Fig 3. FIH hydroxylates OTUB1 on asparagine 22.

(A) Sequence alignment of OTUB1 with previously identified FIH target proteins reveals that N22 lies within an FIH consensus motif in OTUB1. Amino acid residues that are part of the FIH consensus sequence in human OTUB1 are highlighted in gray. The FIH-targeted N22 residue of human OTUB1 is highlighted with “*”. (B) Western blot analysis demonstrating effective knockdown of FIH in HEK293 cells. (C) Hydroxylation levels of OTUB1 N22 of the samples shown in (B) after FLAG-specific immunoprecipitation.
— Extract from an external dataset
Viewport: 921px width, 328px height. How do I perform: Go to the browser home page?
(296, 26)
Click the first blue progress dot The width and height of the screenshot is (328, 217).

The detected hydroxylation peptide intensity of each sample was normalized to the amount of non-hydroxylated OTUB1 N22 peptide intensity detected. (D) In vitro CO₂ capture assay for MBP-hFIH-1-catalyzed hydroxylation-coupled stoichiometric release of ¹⁴CO₂ from [1-¹⁴C]-2-oxoglutarate with synthesized peptides as FIH substrates containing demonstrated hydroxylation sites of HIF-1α, NOTCH and the putative hydroxylation site (N22) of OTUB1. An OTUB1 peptide containing a N22A point mutation was used as control for an N22-specific reaction. The experiment described in (C) was performed with three biological replicates and two technical replicates per sample and data are presented as mean + SD; * p < 0.05 by Student’s t test. Data presented in (D) as mean + SD of n = 3 experiments; * p < 0.05, ** p < 0.01, *** p < 0.001 by one-way ANOVA followed by Tukey post test. The underlying data of panels C and D can be found in S1 Data.